* **Goal**
Display each line of the listing below that contains the string "chart", matching its case exactly.

Listing from a data collection:
■ ■ ■ ■ ■
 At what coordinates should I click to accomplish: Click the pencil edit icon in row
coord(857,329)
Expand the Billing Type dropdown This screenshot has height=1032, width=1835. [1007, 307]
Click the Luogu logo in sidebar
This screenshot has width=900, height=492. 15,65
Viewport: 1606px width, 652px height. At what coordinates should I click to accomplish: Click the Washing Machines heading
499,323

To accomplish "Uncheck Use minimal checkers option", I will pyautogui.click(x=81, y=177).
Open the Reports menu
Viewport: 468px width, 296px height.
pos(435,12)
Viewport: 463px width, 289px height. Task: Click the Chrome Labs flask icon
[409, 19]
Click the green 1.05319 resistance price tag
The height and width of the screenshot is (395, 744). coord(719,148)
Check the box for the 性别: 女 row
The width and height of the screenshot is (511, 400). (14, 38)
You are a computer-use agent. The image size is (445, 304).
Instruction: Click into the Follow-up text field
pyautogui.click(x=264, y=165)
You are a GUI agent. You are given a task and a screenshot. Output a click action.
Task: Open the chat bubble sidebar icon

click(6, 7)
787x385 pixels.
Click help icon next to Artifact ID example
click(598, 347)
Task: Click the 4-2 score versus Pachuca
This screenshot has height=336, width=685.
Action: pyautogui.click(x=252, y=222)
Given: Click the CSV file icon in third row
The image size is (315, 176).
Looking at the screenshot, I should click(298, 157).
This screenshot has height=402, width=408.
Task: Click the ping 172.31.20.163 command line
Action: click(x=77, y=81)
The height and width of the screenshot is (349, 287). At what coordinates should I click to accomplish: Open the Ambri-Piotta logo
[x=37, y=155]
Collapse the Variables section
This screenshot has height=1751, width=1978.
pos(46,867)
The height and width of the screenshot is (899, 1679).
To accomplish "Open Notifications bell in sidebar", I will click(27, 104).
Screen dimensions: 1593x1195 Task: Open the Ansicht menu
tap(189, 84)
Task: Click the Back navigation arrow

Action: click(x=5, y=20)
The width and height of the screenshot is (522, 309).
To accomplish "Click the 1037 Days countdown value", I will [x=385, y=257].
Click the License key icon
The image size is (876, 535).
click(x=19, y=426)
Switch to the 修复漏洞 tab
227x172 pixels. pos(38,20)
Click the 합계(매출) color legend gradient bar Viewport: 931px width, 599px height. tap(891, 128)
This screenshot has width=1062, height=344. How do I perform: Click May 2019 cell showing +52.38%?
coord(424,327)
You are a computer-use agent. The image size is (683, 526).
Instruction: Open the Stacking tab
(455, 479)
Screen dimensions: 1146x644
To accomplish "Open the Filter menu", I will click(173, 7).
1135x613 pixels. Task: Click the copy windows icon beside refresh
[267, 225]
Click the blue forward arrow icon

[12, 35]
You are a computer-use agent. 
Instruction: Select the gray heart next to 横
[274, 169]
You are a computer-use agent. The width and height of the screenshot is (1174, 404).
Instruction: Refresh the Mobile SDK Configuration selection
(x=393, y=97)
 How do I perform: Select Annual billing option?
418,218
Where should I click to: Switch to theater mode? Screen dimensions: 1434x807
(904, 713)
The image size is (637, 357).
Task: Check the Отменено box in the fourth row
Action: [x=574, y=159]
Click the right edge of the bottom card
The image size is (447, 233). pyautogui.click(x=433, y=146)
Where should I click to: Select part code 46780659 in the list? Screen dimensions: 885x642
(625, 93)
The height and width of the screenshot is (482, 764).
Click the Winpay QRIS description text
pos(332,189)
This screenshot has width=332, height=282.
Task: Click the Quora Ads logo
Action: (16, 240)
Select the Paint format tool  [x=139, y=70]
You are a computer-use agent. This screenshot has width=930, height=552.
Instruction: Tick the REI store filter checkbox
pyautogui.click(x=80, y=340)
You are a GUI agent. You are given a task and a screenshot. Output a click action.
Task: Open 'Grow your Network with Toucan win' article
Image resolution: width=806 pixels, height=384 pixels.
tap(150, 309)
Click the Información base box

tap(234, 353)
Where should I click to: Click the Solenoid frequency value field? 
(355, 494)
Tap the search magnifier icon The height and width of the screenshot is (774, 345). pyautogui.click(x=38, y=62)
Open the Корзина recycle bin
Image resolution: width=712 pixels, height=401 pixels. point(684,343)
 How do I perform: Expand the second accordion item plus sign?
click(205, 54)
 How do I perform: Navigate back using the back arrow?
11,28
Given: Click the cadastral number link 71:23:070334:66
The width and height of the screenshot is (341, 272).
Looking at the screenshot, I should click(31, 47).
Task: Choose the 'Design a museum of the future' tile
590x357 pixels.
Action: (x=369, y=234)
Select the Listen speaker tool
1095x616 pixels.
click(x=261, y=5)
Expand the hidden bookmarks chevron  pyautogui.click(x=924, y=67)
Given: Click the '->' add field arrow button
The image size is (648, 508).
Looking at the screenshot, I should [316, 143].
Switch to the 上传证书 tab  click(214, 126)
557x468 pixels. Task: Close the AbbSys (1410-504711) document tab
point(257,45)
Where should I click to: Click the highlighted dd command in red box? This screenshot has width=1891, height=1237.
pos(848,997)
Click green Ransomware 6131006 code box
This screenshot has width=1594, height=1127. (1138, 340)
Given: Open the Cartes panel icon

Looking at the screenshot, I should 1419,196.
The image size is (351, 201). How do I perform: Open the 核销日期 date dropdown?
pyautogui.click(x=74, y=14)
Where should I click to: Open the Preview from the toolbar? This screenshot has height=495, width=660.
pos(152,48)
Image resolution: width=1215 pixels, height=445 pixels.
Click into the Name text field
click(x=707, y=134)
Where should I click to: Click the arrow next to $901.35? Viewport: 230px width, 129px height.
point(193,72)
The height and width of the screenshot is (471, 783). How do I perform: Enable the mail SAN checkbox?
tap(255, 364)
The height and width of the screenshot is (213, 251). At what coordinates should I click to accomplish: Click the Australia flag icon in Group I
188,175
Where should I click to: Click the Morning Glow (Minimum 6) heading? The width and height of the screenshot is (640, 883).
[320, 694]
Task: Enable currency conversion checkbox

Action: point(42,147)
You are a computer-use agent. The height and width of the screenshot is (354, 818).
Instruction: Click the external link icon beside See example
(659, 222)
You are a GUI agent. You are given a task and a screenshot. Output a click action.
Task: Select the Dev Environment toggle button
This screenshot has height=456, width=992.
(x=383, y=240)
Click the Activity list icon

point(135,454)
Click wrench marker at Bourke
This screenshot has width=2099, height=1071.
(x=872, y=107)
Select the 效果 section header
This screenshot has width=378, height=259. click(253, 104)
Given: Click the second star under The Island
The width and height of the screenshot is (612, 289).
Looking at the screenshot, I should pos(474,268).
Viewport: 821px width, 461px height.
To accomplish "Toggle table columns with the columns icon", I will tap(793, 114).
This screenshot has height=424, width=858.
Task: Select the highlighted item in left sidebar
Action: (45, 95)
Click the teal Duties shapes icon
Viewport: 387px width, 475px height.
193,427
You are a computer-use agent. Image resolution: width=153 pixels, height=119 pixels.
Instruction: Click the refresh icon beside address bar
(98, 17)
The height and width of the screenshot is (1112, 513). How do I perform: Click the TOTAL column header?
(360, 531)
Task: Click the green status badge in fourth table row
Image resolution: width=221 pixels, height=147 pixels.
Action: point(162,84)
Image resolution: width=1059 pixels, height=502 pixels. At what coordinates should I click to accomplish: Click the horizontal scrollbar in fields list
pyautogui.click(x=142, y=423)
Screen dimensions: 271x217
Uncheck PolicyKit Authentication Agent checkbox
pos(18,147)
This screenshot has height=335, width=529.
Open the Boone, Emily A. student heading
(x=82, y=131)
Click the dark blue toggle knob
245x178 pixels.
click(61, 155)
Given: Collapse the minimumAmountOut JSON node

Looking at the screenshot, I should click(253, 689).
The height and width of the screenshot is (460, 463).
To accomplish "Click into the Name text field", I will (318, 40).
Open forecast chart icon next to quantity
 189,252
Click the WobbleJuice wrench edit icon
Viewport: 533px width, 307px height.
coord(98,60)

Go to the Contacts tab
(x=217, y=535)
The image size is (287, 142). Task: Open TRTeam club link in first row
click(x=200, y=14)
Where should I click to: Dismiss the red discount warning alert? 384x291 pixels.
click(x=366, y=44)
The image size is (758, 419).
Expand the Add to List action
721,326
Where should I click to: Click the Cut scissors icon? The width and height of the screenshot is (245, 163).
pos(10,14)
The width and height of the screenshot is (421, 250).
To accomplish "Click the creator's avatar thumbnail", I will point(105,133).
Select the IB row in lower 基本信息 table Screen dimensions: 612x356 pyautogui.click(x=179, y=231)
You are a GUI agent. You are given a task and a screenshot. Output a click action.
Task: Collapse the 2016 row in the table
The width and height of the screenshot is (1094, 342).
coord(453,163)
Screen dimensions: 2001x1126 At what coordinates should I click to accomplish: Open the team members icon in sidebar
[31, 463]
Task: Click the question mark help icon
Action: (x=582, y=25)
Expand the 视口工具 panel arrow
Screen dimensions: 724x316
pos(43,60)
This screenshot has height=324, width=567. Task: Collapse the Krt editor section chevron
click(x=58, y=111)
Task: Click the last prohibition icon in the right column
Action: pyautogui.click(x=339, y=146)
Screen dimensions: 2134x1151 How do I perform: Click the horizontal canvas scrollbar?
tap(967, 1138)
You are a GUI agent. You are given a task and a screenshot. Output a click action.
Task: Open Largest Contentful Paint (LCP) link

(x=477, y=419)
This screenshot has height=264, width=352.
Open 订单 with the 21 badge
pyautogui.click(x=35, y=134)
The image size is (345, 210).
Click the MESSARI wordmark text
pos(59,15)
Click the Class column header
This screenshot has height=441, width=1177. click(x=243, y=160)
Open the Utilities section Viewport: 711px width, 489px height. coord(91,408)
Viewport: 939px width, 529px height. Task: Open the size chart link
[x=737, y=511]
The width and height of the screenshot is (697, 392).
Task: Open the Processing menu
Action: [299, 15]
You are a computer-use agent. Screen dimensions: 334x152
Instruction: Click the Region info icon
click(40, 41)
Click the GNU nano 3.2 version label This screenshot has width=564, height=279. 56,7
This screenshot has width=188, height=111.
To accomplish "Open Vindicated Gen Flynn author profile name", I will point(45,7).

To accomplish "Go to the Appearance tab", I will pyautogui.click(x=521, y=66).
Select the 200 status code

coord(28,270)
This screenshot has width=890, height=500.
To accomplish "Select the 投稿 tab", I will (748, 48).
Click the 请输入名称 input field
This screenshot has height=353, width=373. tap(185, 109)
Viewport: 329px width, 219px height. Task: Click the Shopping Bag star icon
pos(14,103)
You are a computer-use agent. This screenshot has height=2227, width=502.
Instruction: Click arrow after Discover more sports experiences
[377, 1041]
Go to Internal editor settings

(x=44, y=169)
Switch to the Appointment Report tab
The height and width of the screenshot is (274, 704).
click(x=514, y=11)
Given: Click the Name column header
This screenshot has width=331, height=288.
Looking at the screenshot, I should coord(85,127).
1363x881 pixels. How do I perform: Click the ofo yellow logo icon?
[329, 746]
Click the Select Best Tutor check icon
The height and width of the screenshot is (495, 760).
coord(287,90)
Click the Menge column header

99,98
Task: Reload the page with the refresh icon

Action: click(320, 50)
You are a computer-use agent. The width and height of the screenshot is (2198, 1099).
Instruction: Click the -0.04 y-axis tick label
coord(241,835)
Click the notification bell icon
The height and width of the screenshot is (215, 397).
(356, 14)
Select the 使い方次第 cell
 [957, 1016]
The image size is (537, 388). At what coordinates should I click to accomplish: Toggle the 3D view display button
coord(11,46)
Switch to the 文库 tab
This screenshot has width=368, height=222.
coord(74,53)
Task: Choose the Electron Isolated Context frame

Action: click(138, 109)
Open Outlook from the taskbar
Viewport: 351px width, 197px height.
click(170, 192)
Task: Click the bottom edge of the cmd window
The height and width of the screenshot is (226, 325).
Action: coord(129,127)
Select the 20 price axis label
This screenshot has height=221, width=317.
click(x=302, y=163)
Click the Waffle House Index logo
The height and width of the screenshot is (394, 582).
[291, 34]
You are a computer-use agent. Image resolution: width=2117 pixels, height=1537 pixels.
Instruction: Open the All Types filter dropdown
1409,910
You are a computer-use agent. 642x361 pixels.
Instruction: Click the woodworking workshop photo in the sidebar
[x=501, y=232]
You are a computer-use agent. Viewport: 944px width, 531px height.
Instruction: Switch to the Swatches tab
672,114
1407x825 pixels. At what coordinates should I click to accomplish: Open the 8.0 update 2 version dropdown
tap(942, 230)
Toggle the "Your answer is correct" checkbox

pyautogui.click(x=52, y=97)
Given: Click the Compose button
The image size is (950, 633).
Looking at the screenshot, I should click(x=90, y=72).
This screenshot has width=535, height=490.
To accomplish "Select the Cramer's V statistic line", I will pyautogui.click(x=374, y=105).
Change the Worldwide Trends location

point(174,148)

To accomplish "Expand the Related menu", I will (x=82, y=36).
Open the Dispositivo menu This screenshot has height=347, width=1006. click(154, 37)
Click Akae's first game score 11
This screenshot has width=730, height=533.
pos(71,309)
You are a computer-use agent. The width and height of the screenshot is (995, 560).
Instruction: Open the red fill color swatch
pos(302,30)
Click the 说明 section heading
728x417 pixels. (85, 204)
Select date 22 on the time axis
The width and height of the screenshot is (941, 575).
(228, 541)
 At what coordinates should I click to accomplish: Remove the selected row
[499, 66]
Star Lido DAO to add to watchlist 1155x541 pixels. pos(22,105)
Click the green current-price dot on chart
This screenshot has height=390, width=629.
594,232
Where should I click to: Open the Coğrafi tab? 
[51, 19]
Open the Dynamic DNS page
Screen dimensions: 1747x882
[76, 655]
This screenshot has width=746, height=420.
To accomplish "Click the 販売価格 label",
■ ■ ■ ■ ■
* **Exercise solution**
Open forecast chart icon next to quantity
Viewport: 939px width, 529px height. Task: Open the size chart link
Click the green current-price dot on chart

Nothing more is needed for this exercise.